Running Python and R within Jupyter Lab from Remote Server

Powerful conda virtual environment

Recently, I started converting from R to Python as I found out that more and more my daily data analysis could be smoothly handled by Python, especially when the data size is getting huge and requiring considerable computing power. I could fully utilise the computing power from remote servers by running Python on them. During the learning process, I learned about Jupyter Lab and impressed by its clean and simple design. This is the tool I really enjoy using for data analysis. It allows me to transfer between Python and R seamlessly. I believe if you end up reading this article, you must be a fan of it and want to take full use of it.

Here, I want to share my notes when using Jupyter Lab on server. As implied in the title, there are two parts in this article:

  1. Creating conda environment for R and Python
  2. Running R and Python within Jupyter Lab remotely

And I assume you already have knowledge in using remote server/HPC/clusters (I will call “server” in the following context). Before we begin, please make sure you have conda or miniconda installed on the server. Basically, Anaconda is a software package manager that helps us to install programs and packages. Most importantly, it can also create compartmentalised computational environments to avoid mess-up in your computer/server when you want to test some new tools or scripts. You can use these conda environments for different purposes, they can be program-specific (for running specific tools) or project-specific (for storing dependencies for a whole pipeline).

Creating conda environment for R and Python

First, we can check the virtual environments that have been created by typing:

conda info --envs

All the conda environments have been created on the server should be listed. An asterisk will denote where you currently are, likely ‘base’. In addition, your command line will be preceded with ‘(base)’ to denote you are in the base conda environment. Something like this:

(base) jun@server:~$

Next, I generated a specific R environment for R v3.5.1 (most recent version is R v3.6.1, but some of the packages I am using are not compatible with latest version).

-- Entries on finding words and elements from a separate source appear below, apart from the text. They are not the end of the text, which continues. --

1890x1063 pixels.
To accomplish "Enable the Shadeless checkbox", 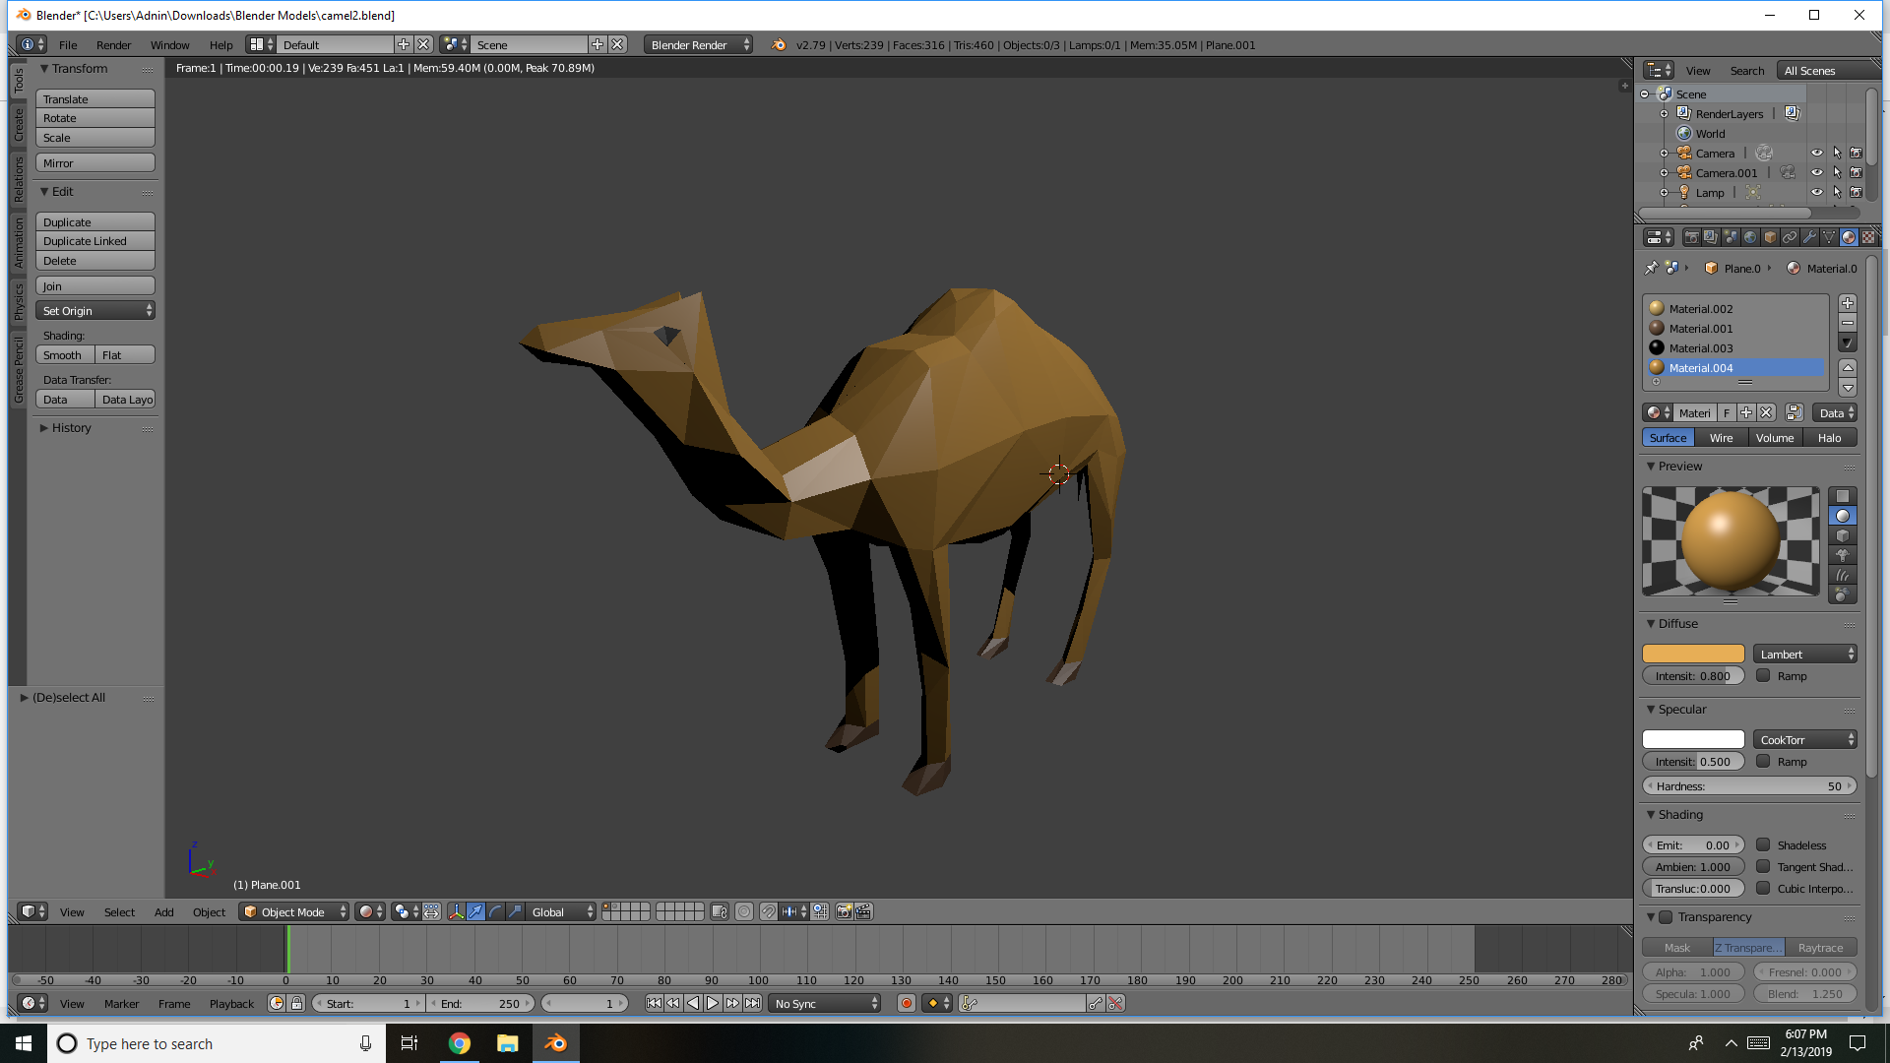I will [x=1763, y=844].
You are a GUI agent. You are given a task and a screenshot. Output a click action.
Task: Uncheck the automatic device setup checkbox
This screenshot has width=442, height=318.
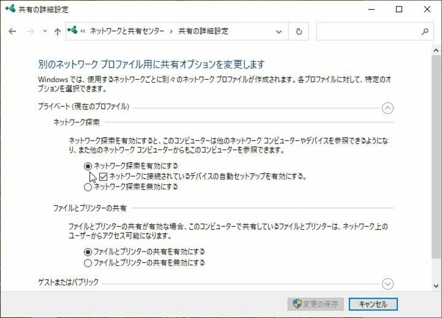click(104, 177)
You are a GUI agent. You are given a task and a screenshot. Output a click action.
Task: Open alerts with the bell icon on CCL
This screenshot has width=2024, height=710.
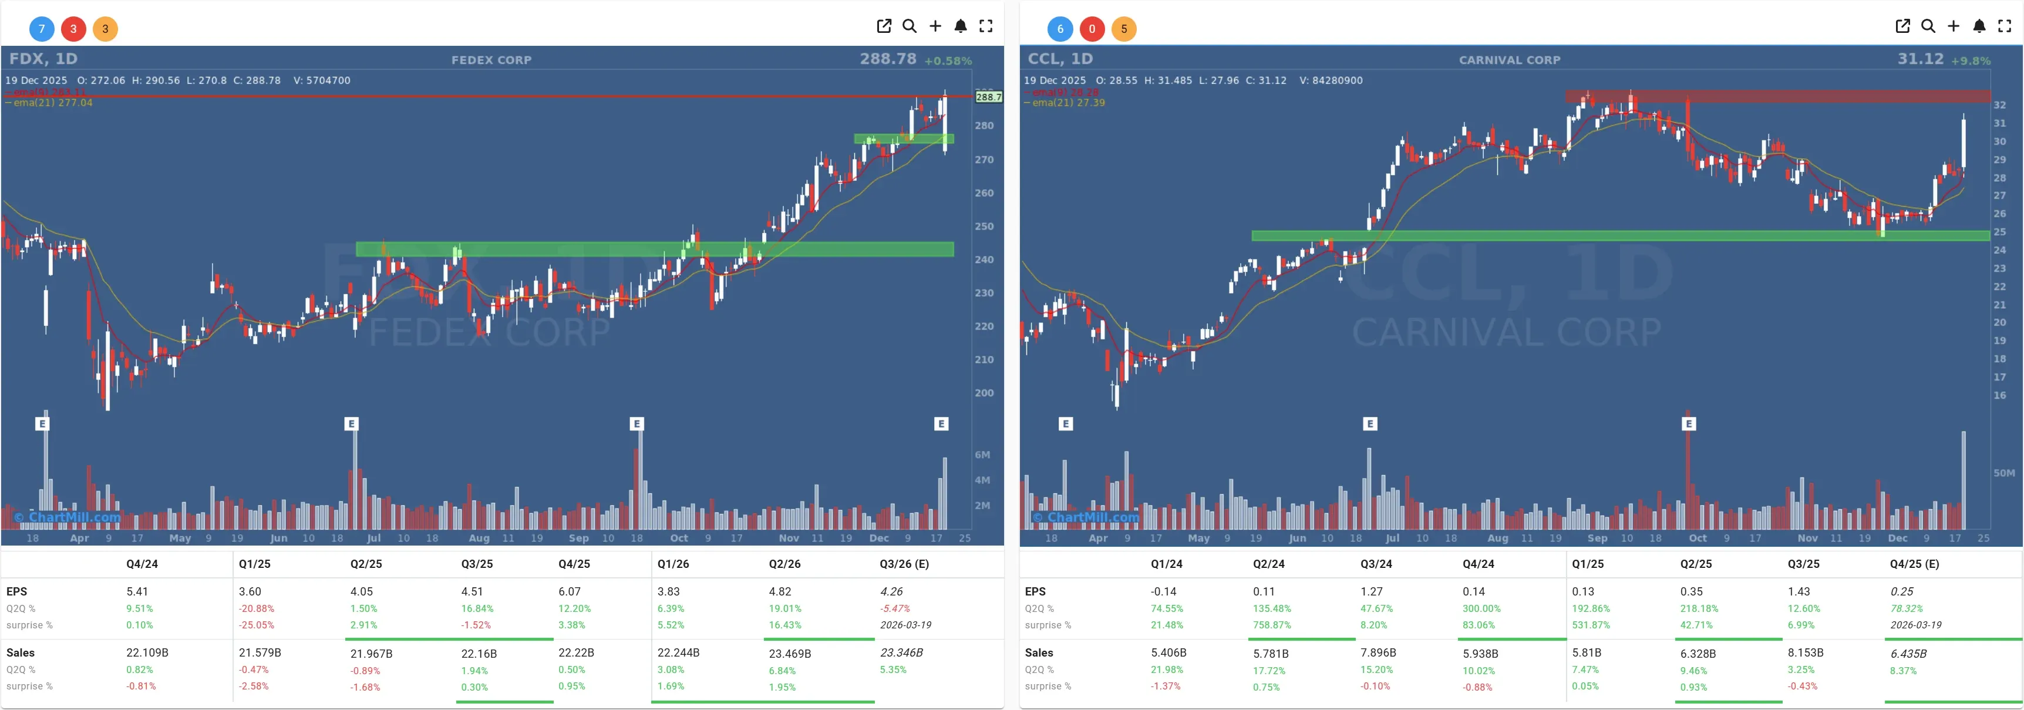point(1979,26)
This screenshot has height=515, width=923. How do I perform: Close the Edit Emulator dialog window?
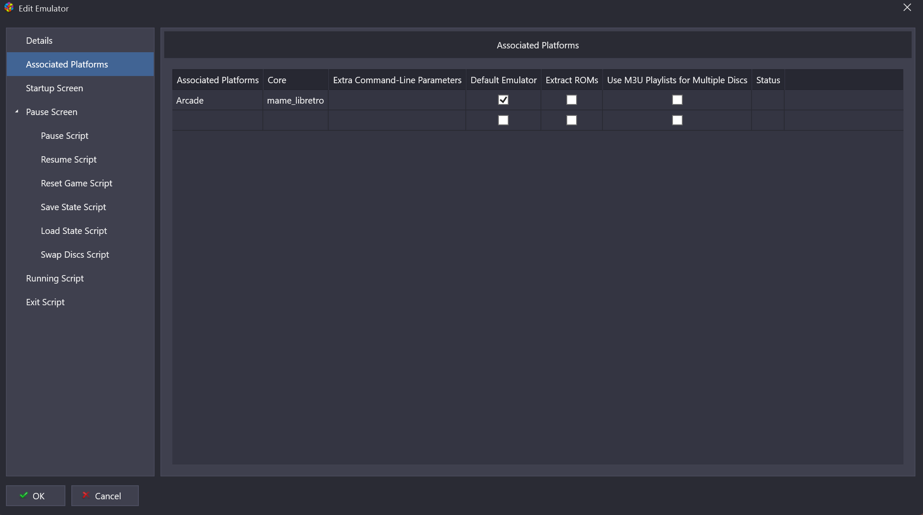coord(907,8)
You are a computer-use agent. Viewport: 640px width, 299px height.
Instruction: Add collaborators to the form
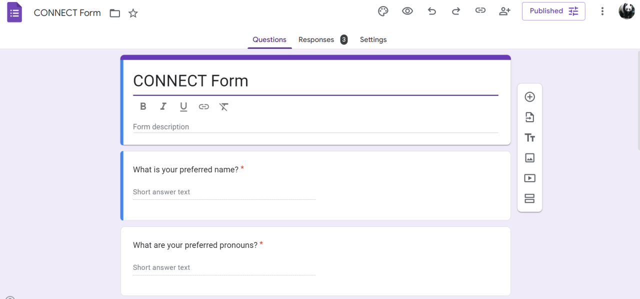point(505,11)
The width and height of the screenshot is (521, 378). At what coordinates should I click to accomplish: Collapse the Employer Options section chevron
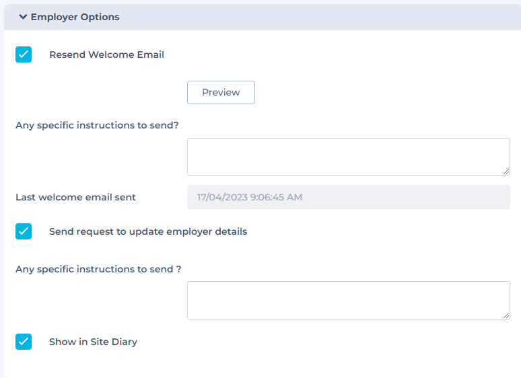[23, 17]
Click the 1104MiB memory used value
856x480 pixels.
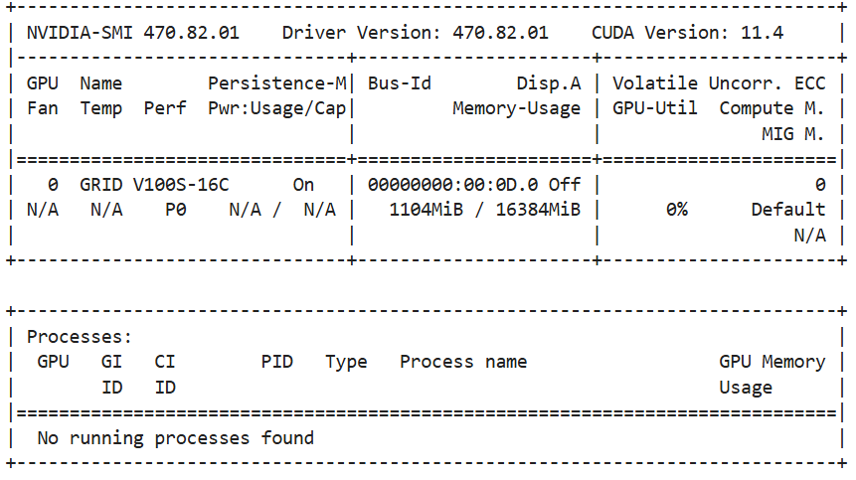[426, 210]
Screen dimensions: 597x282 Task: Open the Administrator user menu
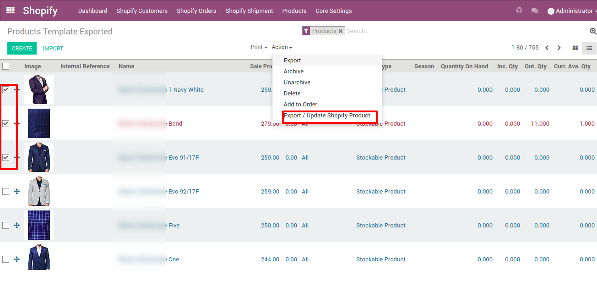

conda create --name r_3.5.1 -c r r-base=3.5.1 r-essentials

Here I named the env as r_3.5.1 so that I know what this specific env is create for. It is a good habit to use informative name, otherwise you may forget its content when come back from a holiday. Conda then installed r-base v3.5.1 and r essential packages from r channel in env r_3.5.1. The packages include most commonly used r packages, like ggplot2 and tidyverse.

This took several minutes to finish, and you will see the following message:

Preparing transaction: done
Verifying transaction: done
Executing transaction: done
# To activate this environment, use
#     $ conda activate r_3.5.1
# To deactivate an active environment, use
#     $ conda deactivate

Done. we now create a virtual environment specifically for R (v3.5.1). Let’s try it by typing:

conda activate r_3.5.1

You will notice the command line will be preceded with (r_3.5.1). This indicates that we are now in the r_3.5.1 environment. Then if you type R, you expect to see:

R version 3.5.1 (2018-07-02) -- "Feather Spray"
Copyright (C) 2018 The R Foundation for Statistical Computing
Platform: x86_64-apple-darwin13.4.0 (64-bit)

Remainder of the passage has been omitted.